Naomi Nakano had already experienced discrimination at Penn when she was restricted to the basement of Houston Hall because she was a woman—then she found herself at the center of a storm of protest over the University’s wartime policy of excluding Japanese Americans from admission.

By Greg Robinson 


At Penn’s annual Hey Day exercises on June 9, 1944, President Thomas Sovereign Gates C’28 Hon’56, who was about to retire, was honored for his years of service to the University. But that wasn’t what prompted The New York Times and newspapers from around the country to cover the event, at least not directly. They were there because Naomi Nakano CW’44, as president of the Women’s Student Government Association, was to present Gates with an engraved tray during the festivities.
    Though Nakano, now retired and living in St.
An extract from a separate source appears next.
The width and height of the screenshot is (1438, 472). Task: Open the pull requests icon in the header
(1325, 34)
Louis, Mo., says that she didn’t attach much significance at the time to sharing the stage with Gates, to some in the audience, who applauded furiously, the event was charged with meaning. Just the day before, following widespread negative publicity and protests from alumni across the country, the University had reversed a policy of excluding Japanese Americans from admission that Nakano—an undergraduate honor student whose application to Penn’s graduate program had been rejected—had been the “guinea pig” in challenging.
    After the attack on Pearl Harbor, a wave of anti-Japanese hysteria swept the United States. The most obvious and extreme result was the forced “evacuation” of thousands of Japanese-Americans living on the West Coast to remote internment camps, but its effects were felt far and wide—including on Penn’s campus, where the same conflicts over military security, race and citizenship that fueled the internment were played out in subtler form.
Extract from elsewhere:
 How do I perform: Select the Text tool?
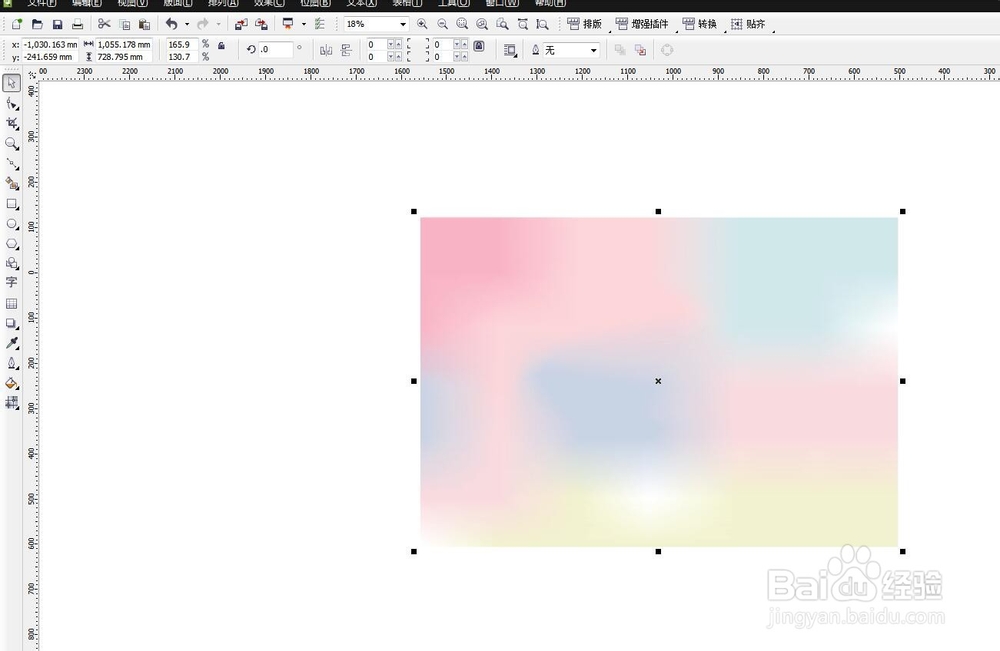pos(11,282)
    Penn’s dilemma over its Japanese-American students actually began before Pearl Harbor. Documents in the University archives reveal that, in the summer of 1941, the University had furnished Naval intelligence with information on students of Japanese ancestry, both native Japanese and U.S.-born (known as Nisei in the Japanese community). During the fall semester, with the University’s knowledge and, presumably, consent, intelligence officers “checked” in some fashion on at least four of these students.
    By December 1941, there were only a handful of Japanese-American students at Penn (as well as a single student from Japan, Noboru Kamirya, who was listed tactfully as “withdrawn as of December 6, 1941”). On December 9, 1941, the day after Congress declared war, the University was contacted by the Federal Bureau of Investigation, to whom it offered the same information on its Nisei students that it had previously sent to Naval intelligence. In his letter to the FBI, William H. DuBarry, University vice president, referred to the Nisei students as “Japanese.”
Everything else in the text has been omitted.